He is thoroughly unimpressed by the TARDIS once his initial shock has worn off. Actually, the only emotions he seems to feel regarding being on a spaceship are annoyance with a side of anger.

“You abducted me!” he cries out when the Doctor explains where he is.

“I wouldn’t say ‘abduct’,” the Doctor says, trying to appease him. The TARDIS hates when people are screaming, she usually reacts by flying off to the middle of nowhere and shutting off the heating. “All I did was help you on my ship when you were too drunk to underst—alright, it sounds a lot like I abducted you, but let me explain—”

“Explain what? Everything is pretty clear to me. Take me back.”

“I can’t. Not yet.”

“Why not? I don’t want to be here. I have nothing to do here.”

“All of time and space. We can go wherever you want, you only have to ask.”
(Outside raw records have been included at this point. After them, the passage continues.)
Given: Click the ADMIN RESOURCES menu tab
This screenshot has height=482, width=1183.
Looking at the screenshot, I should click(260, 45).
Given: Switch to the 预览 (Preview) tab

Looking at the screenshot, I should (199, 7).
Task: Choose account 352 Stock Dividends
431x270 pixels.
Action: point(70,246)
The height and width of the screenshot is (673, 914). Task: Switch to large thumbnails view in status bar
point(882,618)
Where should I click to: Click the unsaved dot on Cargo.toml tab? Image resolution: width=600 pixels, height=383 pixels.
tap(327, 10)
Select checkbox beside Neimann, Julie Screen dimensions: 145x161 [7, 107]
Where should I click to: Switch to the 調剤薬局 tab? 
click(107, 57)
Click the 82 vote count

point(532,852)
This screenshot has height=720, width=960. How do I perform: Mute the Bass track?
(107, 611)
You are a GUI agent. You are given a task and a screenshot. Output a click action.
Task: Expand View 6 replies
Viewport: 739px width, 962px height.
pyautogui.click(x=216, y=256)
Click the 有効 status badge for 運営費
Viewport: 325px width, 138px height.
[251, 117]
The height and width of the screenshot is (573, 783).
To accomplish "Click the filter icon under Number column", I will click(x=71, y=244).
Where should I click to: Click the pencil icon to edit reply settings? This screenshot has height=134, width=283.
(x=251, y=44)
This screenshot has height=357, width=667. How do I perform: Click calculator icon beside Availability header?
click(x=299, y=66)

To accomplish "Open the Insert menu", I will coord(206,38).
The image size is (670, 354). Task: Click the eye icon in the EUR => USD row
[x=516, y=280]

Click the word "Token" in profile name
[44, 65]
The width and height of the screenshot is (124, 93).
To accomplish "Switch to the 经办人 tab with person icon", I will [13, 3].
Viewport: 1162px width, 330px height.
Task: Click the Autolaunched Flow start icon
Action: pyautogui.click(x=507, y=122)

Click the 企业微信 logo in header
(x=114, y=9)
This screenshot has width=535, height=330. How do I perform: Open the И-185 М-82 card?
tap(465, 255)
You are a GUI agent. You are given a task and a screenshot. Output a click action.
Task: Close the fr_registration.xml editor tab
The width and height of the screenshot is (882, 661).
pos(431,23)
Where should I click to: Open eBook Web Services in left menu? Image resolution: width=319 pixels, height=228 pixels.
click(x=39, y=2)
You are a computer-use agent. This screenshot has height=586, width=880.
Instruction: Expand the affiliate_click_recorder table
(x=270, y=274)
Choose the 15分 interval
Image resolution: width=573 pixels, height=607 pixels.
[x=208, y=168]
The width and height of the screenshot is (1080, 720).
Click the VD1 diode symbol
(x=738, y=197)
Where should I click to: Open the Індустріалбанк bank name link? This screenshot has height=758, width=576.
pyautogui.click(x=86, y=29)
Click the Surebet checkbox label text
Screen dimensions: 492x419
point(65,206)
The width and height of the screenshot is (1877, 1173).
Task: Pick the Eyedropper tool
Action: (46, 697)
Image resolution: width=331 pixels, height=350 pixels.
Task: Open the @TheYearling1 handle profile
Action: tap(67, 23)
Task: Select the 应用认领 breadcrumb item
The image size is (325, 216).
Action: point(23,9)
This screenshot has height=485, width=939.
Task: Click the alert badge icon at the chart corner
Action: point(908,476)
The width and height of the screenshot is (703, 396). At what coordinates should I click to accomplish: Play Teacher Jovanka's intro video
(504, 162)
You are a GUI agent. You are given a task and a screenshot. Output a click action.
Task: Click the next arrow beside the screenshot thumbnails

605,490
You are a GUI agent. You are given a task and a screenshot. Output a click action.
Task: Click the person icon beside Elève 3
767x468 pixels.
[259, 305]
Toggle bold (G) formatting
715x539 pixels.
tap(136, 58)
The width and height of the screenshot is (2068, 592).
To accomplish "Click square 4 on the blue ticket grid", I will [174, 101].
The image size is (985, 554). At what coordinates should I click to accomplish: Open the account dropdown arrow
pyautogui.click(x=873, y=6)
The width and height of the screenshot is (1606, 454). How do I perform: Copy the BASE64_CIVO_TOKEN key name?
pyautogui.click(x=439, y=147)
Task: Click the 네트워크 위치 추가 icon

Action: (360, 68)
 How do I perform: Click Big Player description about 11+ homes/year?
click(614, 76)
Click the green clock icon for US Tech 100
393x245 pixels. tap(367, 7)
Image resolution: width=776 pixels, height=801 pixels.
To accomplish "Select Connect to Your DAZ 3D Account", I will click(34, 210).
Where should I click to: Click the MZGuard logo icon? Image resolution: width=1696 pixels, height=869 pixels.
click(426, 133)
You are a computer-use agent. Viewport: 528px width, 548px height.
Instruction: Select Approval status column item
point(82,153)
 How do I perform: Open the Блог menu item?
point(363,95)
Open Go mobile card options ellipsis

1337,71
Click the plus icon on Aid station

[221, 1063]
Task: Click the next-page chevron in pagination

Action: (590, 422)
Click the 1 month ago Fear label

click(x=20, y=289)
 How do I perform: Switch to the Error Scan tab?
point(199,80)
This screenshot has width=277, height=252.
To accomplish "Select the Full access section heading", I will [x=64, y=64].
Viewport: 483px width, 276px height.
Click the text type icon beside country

Grantaire’s eyes narrow. “Even if what you’re saying is true, which I doubt, I’ve seen enough cities in my life to know it’s all the same shit everywhere. It’s a waste of time.”

“Ah, but see, we have all the time in the universe! We can explore time itself if you think travelling to places is useless. I can show you a planet where the people experience time twice as fast as us. You can literally see them age in front of you if you wait long enough. I can—”

“All of time and space, you said? I know where I want to go.”

The Doctor grins and saunters to the console, waiting for Grantaire to tell him when and where he wants to go. “So?”

“Paris, June 5, 1832.”

The Doctor’s smile slips away and a smirk appears on Grantaire’s face.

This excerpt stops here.